Sans ces infrastructures, l’hydrogène vert resterait un projet théorique, loin des ambitions affichées.

Le coût de ces infrastructures se chiffre en milliards de dollars. Pour relever ce défi, le Maroc mise sur une alliance entre capitaux publics et investissements privés. L’appui de partenaires internationaux sera déterminant.

 L’Europe, qui cherche à sécuriser ses approvisionnements énergétiques post-crise ukrainienne, voit dans le Maroc un fournisseur fiable et géographiquement proche.

 L’Allemagne, pionnière en matière d’hydrogène, a déjà signé des accords de coopération avec Rabat.

 Les pays du Golfe et l’Asie s’intéressent également aux perspectives d’exportation marocaine.

Le rôle d’institutions comme IRESEN, Masen et l’Université Mohammed VI Polytechnique (UM6P) est crucial pour structurer l’écosystème, fédérer les partenaires et attirer les financements.

Au-delà des frontières nationales, l’hydrogène vert peut devenir un vecteur de rapprochement énergétique entre l’Afrique et l’Europe. Le Maroc se trouve idéalement placé pour initier des corridors verts transméditerranéens.

Un pipeline reliant le Royaume à l’Espagne, puis à l’Allemagne, est déjà envisagé pour acheminer l’hydrogène vers les marchés européens. Une telle infrastructure consoliderait la position du Maroc comme pont stratégique entre deux continents, tout en renforçant son rôle de hub énergétique.

Le World Power-to-X Summit ne se veut pas seulement un lieu de réflexion mais aussi de décision. Les accords attendus, les partenariats stratégiques et les initiatives en gestation pourraient accélérer la mise en place d’infrastructures vitales.

Pour le Maroc, il s’agit de transformer ses atouts naturels en opportunités industrielles et sociales : création d’emplois qualifiés, montée en compétence des ingénieurs, essor d’un tissu industriel innovant.

Le Maroc affiche des ambitions mondiales dans le domaine de l’hydrogène vert.

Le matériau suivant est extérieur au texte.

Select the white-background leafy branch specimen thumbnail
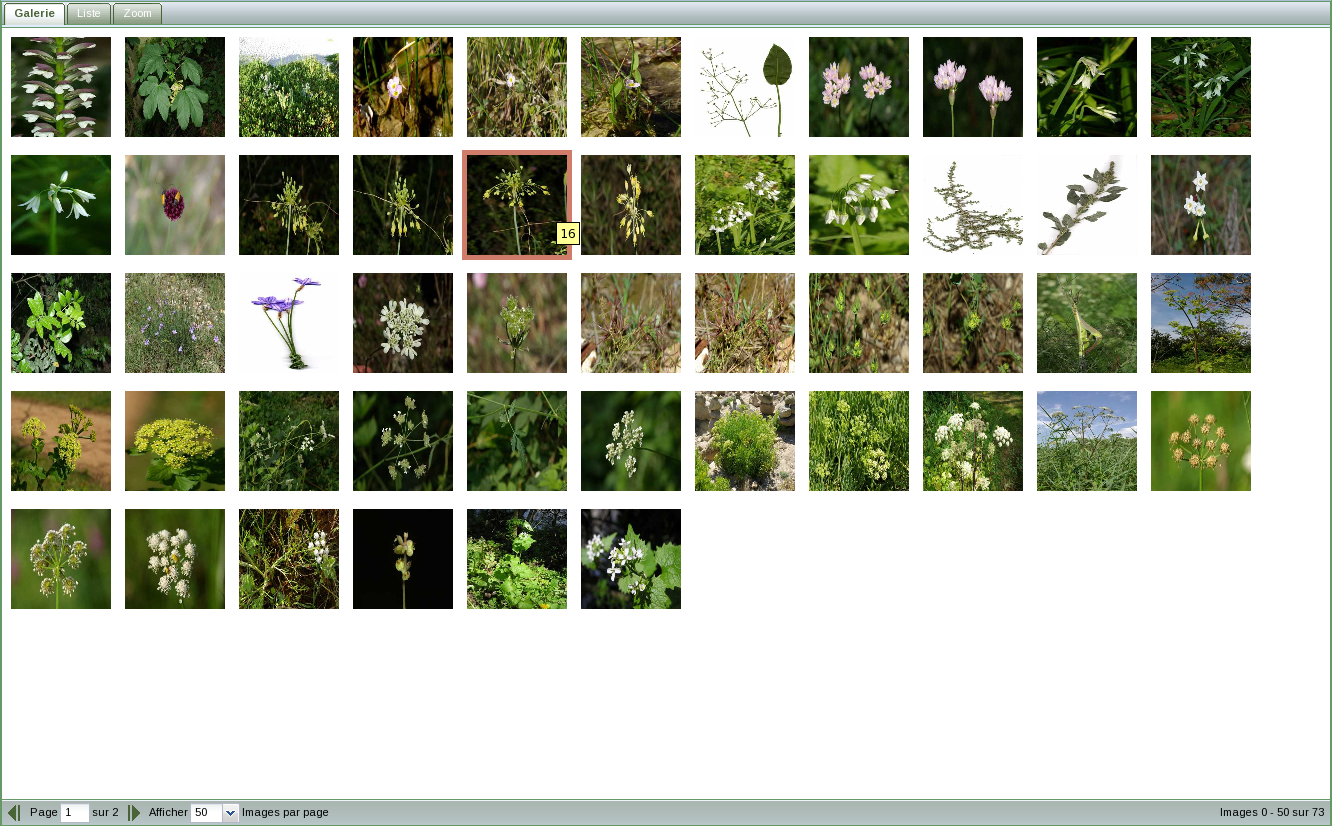Screen dimensions: 1332x826 pyautogui.click(x=1087, y=205)
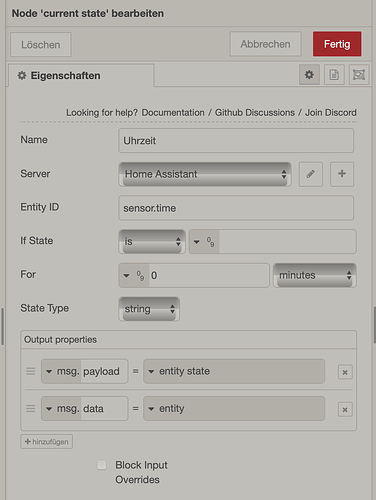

Ses ressources naturelles, son engagement politique et ses alliances internationales le placent en bonne position pour devenir un leader de la transition énergétique. Mais l’avenir de cette stratégie repose sur un chantier titanesque : la construction des infrastructures nécessaires pour produire, stocker, transporter et exporter cet « or énergétique » du XXIe siècle.

Réussir cette équation logistique et financière fera du Royaume non seulement un pionnier africain, mais un acteur central du futur énergétique mondial.